**YOUR TASK**
Please transcribe exactly the lines from the line holding "EN (271, 25)" through the end of the data below, and skip any pictures.

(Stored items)
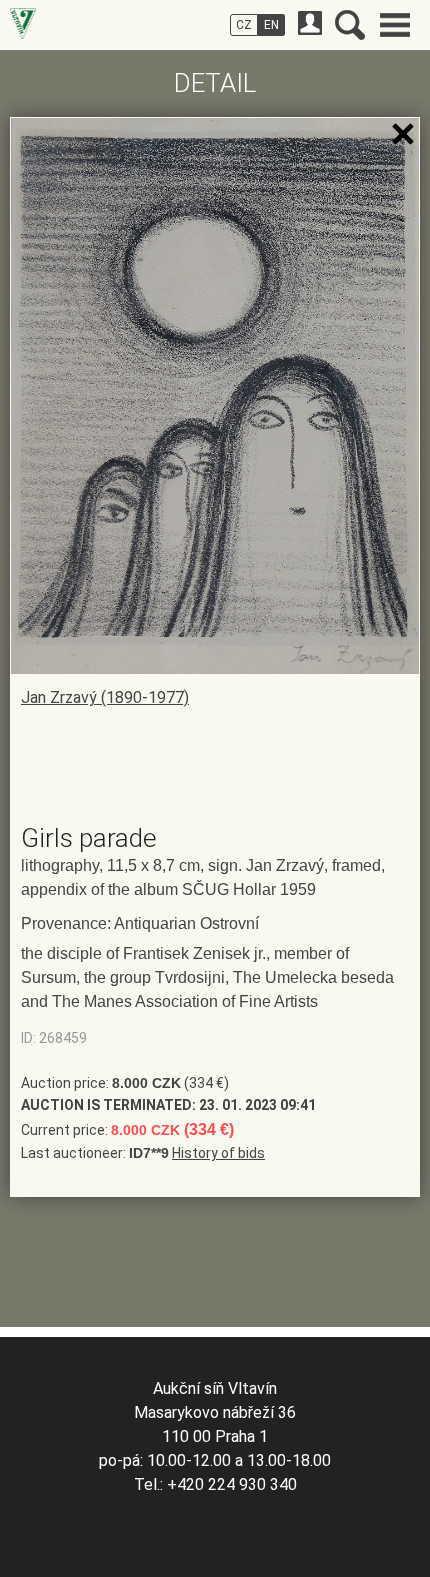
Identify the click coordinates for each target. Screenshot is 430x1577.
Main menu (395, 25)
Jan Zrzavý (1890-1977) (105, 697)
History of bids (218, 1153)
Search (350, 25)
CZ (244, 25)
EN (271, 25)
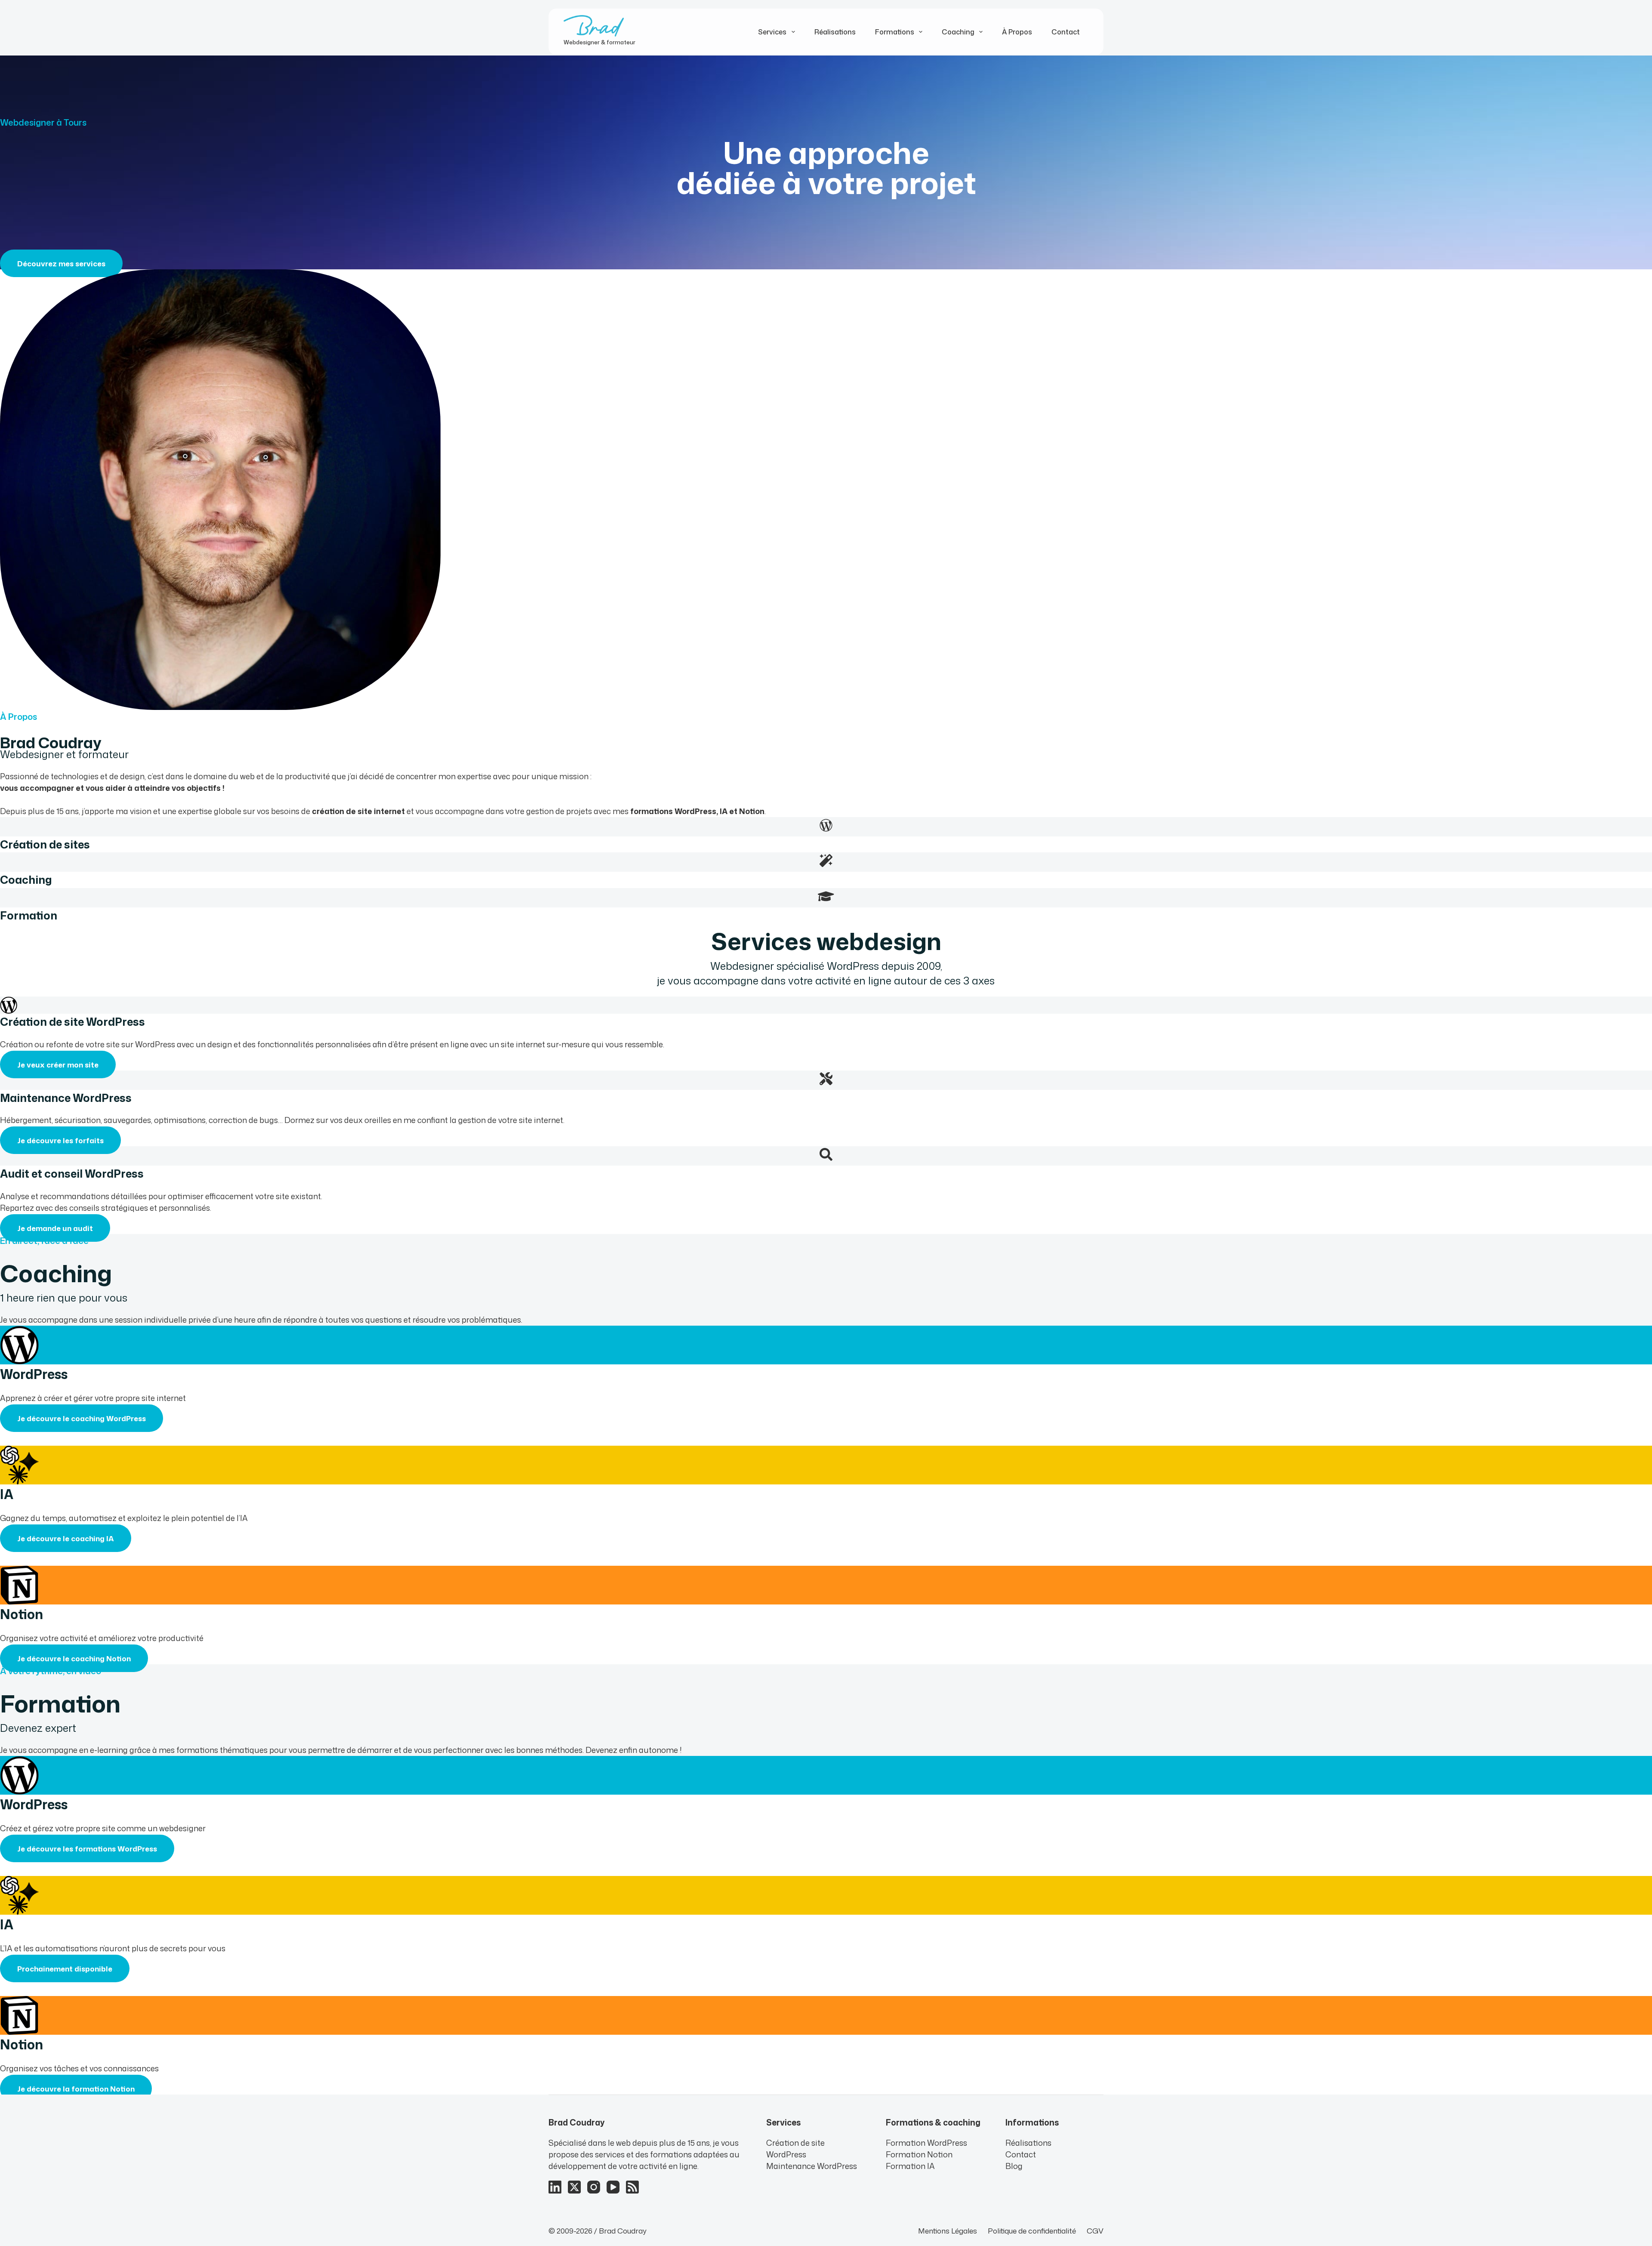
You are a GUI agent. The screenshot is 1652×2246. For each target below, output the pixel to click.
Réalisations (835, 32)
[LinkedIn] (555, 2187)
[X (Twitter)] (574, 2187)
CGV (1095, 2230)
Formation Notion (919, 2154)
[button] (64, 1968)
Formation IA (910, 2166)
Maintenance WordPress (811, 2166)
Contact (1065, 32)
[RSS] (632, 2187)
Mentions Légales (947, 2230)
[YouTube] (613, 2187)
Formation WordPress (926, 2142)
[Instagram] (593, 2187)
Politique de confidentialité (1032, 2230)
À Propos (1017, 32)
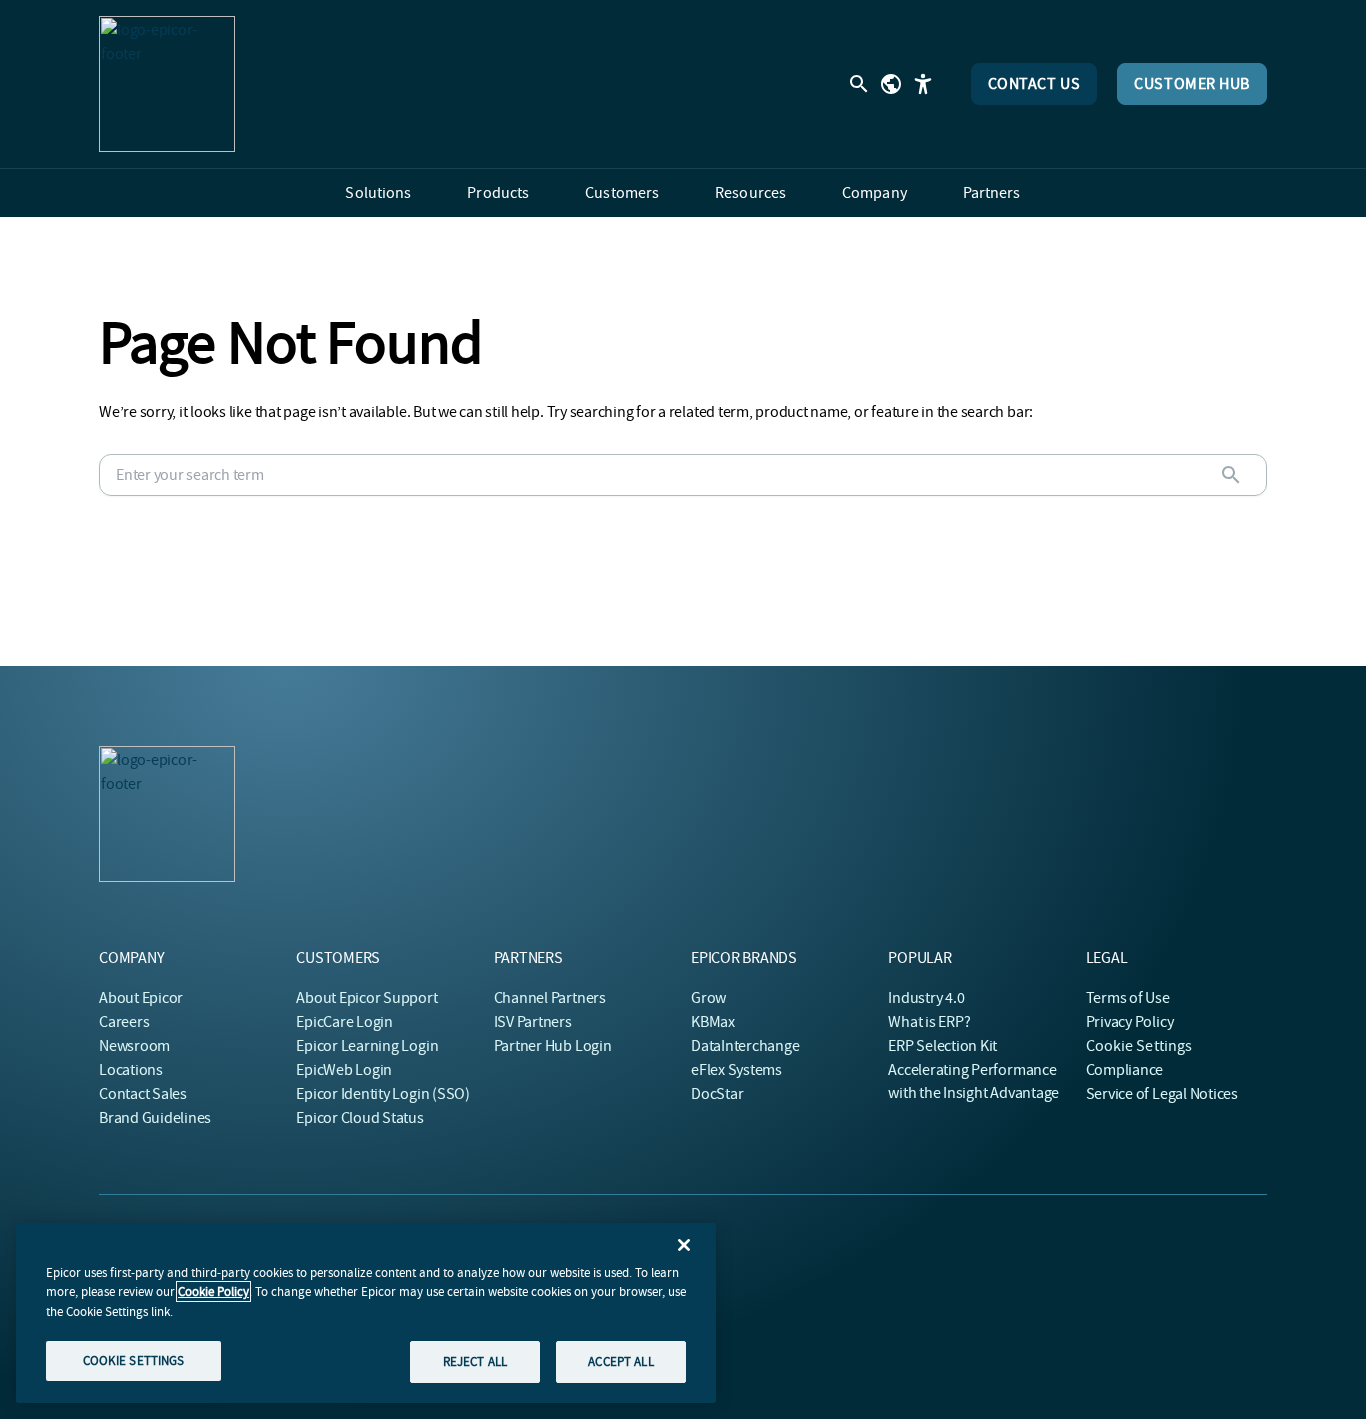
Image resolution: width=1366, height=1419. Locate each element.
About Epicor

**EXPECTED ANSWER**
EN (271, 25)
You are a GUI agent. The screenshot is 1652×2246. For each target below, output the pixel to click.
Réalisations (835, 32)
[LinkedIn] (555, 2187)
[X (Twitter)] (574, 2187)
CGV (1095, 2230)
Formation Notion (919, 2154)
[button] (64, 1968)
Formation IA (910, 2166)
Maintenance WordPress (811, 2166)
Contact (1065, 32)
[RSS] (632, 2187)
Mentions Légales (947, 2230)
[YouTube] (613, 2187)
Formation WordPress (926, 2142)
[Instagram] (593, 2187)
Politique de confidentialité (1032, 2230)
À Propos (1017, 32)
Image resolution: width=1366, height=1419. Locate each element.
About Epicor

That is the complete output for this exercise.